I followed the procedure at http://fedoraproject.org/wiki/YumUpgradeFaq so the point of this is just to go over my experience with these steps.

  1. Review and remove all .rpmsave and .rpmnew files before and after upgrading
    I basically did a locate, found them and deleted them.
  2. for a in $(find /etc /var -name ‘*.rpm?*’); do b=${a%.rpm?*}; diff -u $a $b; done
    I did this, but I didn’t really know what to do with the results. It appears not to have mattered in this case
  3. yum clean all
  4. rpm -Uvh http://mirror.anl.gov/pub/fedora/linux/releases/8/Everything/i386/os/Packages/fedora-release-8-3.noarch.rpm http://mirror.anl.gov/pub/fedora/linux/releases/8/Everything/i386/os/Packages/fedora-release-notes-8.0.0-3.noarch.rpm
  5. v /etc/yum.repos.d/fedora-updates.repo.rpmnew /etc/yum.repos.d/fedora-updates.repo
    mv /etc/yum.repos.d/fedora.repo.rpmnew /etc/yum.repos.d/fedora.repo
    I tried this, but it appeared to be irrelevant as the .rpmnew file was not created. Got an error about the file not existing.
  6. ctrl + alt + F1
  7. telinit 3
  8. yum update rpm\* yum\
  9. yum upgrade
    This is the part that takes the longest, but I think it took just a few hours max.

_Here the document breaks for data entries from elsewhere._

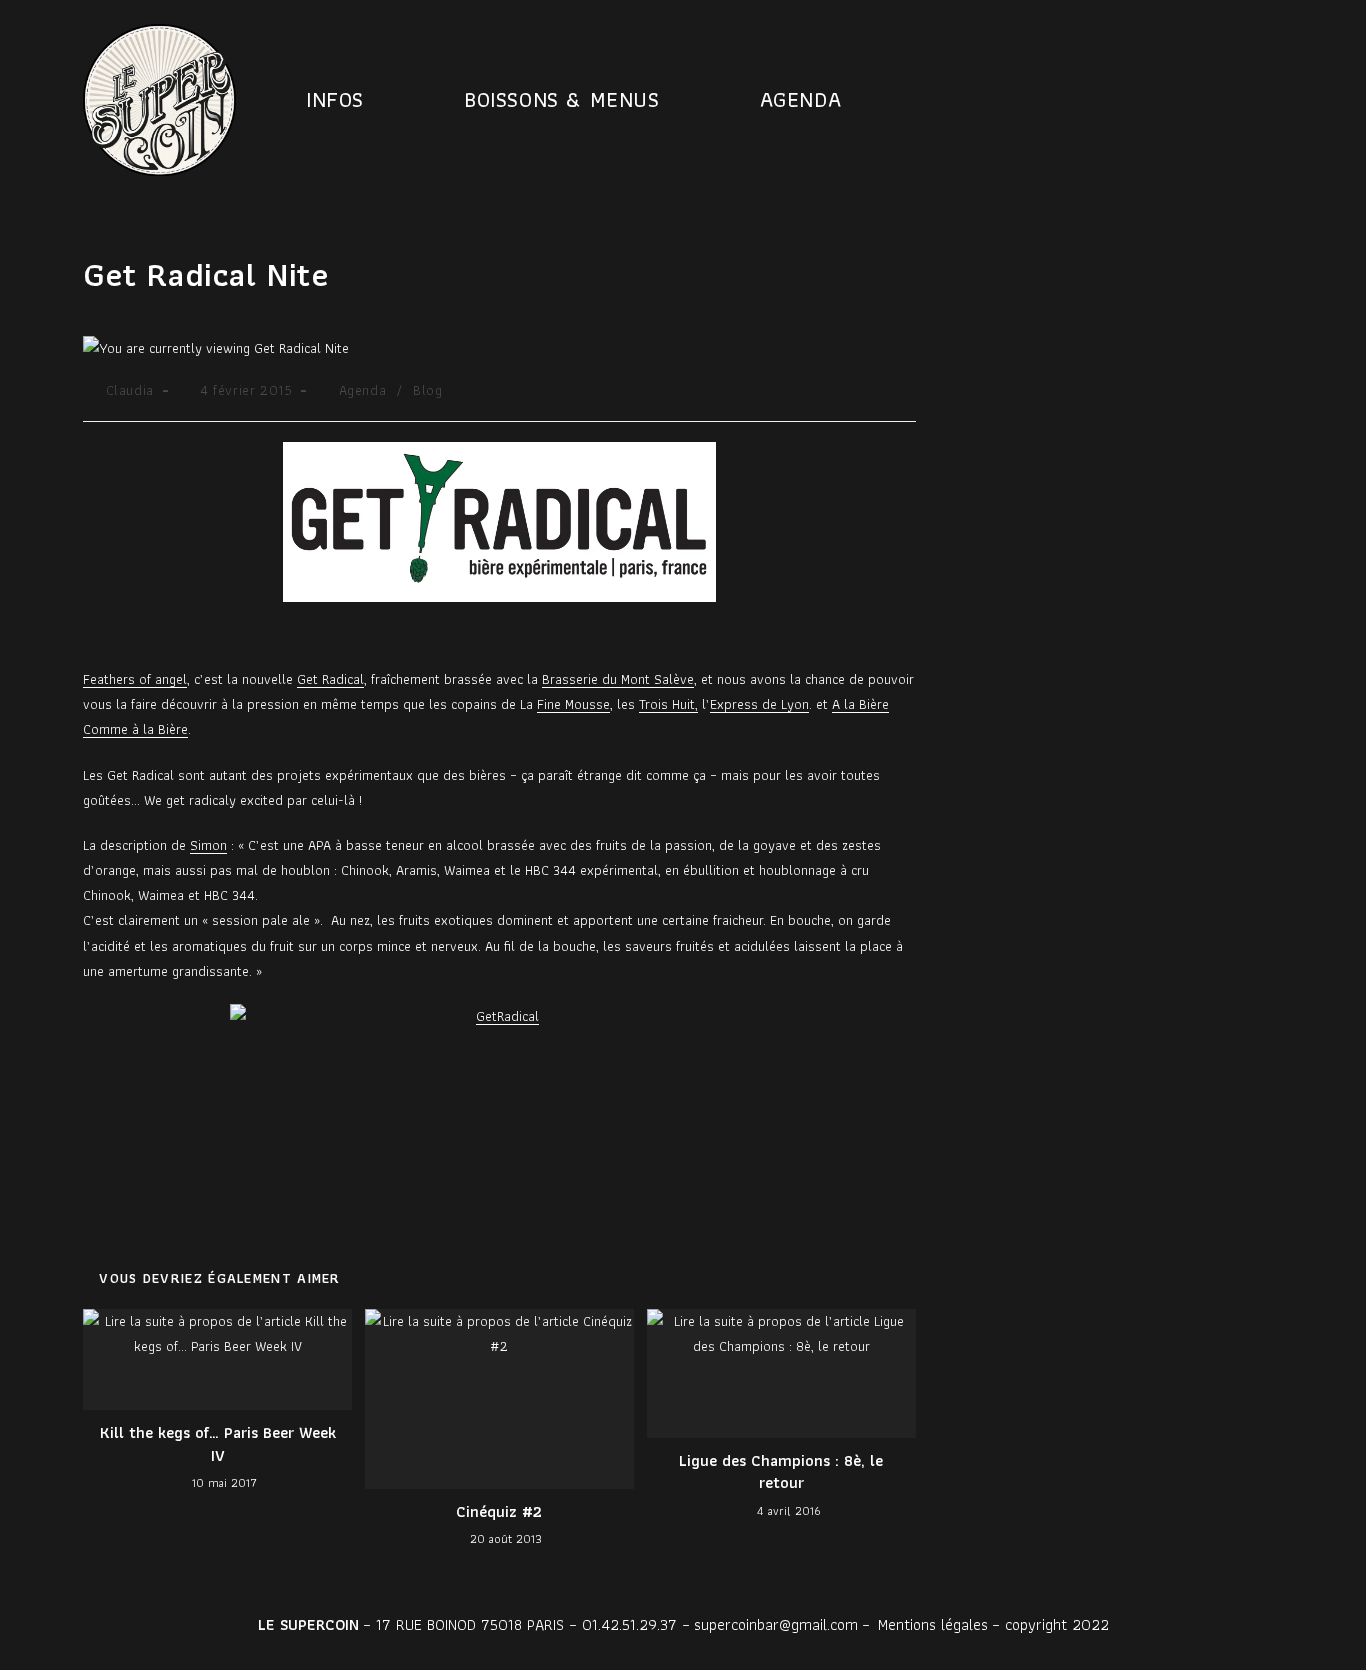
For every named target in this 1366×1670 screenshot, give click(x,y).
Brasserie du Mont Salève (618, 679)
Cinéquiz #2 (499, 1512)
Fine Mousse (573, 704)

The dependencies were resolved within about a half hour and the rest of the time was downloading and installing
  10. yum install yum-utils; package-cleanup –orphans
    I did this, but they were mostly packages I didn’t care about too much – mostly some emulators.
  11. yum groupupdate Base
    In my case, this only updated/installed one or two packages
  12. I then realized I had not had freshrpms enabled so I enabled it and yum update , but some of them failed; due to conflicts with livna, I presume.

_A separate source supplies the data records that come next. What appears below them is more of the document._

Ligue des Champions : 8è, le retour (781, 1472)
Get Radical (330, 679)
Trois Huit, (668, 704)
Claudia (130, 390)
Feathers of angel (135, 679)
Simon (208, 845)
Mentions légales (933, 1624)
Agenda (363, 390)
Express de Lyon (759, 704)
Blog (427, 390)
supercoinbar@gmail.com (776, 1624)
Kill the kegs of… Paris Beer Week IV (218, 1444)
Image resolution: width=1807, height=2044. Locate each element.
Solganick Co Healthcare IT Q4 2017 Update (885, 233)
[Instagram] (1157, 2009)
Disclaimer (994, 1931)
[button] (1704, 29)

  13. yum groupinstall sound-and-video (if you are using Gnome)
  14. rpm -e –noscripts avahi-0.6.17-1.fc7

And then I was updated and everything I’ve used so far on there appears to be working correctly.

Fedora 8 yum upgrade success

Well, at least it worked pretty well on my future PVR. I will give a more detailed explanation/directions of my experience for others who may be wondering if this is really as scary as it sounds since it’s “unsupported”. However, my main Linux computer is much, much more complex in the number of packages installed. I’ll probably be waiting until after the Thanksgiving Holidays to tackle that one to make sure that I have the needed time to fix things if they go wrong. At least I’m happy at the prospect and I plan on letting the Fedora Live Upgrade SIG know about this so they can make it officially supported.